When Jennings' old college buddy Jimmy (Eckhart) offers him an obscene amount of money for a top-secret job that will cost him three years of memories (the length of the contract), he reluctantly accepts the offer despite the risks of the unprecedented length of the memory wipe he will have to endure once his work is done.
It's now three years later, and, to Jennings, it's seems like merely moments have passed. Jimmy assures him that he is now a wealthy man, and Jennings leaves to pick up the belongings he left behind. What he discovers, however, is that he's forsaken his stock options for an envelope of miscellaneous trinkets; hairspray, a car key, matches, a bullet, etc.

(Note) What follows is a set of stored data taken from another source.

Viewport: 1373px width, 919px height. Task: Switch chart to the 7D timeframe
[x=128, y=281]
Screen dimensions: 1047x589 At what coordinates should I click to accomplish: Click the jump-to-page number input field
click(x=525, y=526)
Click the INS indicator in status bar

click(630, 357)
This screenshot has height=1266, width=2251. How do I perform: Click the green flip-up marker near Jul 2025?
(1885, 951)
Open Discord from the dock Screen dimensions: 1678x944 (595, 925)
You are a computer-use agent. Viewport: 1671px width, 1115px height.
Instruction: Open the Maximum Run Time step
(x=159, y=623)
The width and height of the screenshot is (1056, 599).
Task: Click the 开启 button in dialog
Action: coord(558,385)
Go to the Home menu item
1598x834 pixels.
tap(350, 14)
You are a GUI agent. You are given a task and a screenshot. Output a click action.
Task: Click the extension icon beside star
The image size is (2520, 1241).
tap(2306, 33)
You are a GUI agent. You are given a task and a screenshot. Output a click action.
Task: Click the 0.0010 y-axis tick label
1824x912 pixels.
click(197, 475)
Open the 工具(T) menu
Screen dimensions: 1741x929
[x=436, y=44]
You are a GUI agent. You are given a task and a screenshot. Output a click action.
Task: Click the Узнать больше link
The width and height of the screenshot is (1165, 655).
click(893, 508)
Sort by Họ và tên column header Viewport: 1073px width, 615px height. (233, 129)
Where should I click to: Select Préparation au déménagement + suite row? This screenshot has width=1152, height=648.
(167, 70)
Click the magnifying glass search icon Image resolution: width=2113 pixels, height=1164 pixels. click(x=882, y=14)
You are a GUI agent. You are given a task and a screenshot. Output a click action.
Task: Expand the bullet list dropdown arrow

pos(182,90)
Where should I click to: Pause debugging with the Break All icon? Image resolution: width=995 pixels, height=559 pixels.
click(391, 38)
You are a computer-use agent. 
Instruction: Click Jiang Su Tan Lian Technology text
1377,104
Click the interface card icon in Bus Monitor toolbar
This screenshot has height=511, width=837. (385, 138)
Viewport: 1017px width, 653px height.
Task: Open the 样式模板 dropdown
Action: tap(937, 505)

While he has no memory of any of this, his signature on the package is his, and soon he realizes that these seemingly innocuous items are the keys to his survival as he is pursued by both the F.B.I. and his former friend who now wants him dead.
Based on a story by cyberpunk legend, Philip K. Dick, Paycheck is a slick and exciting marriage of action cinema and sci-fi. I especially enjoyed the whole concept of the "pre-memory-wipe-Jennings" leaving behind an envelope of assorted items, and leaving it up to future-Jennings to figure out their use "on the fly". The way this envelope comes to serve Jennings' as a weapon is inspired stuff, as he has to adapt to certain situations by using certain items. For example, while being chased by the F.B.I., Jennings finds himself trapped in a bus terminal, falls, spills the contents of the envelope, only to find a bus pass within. He gets out in the nick of time, and the package's mystery begins to reveal itself to him.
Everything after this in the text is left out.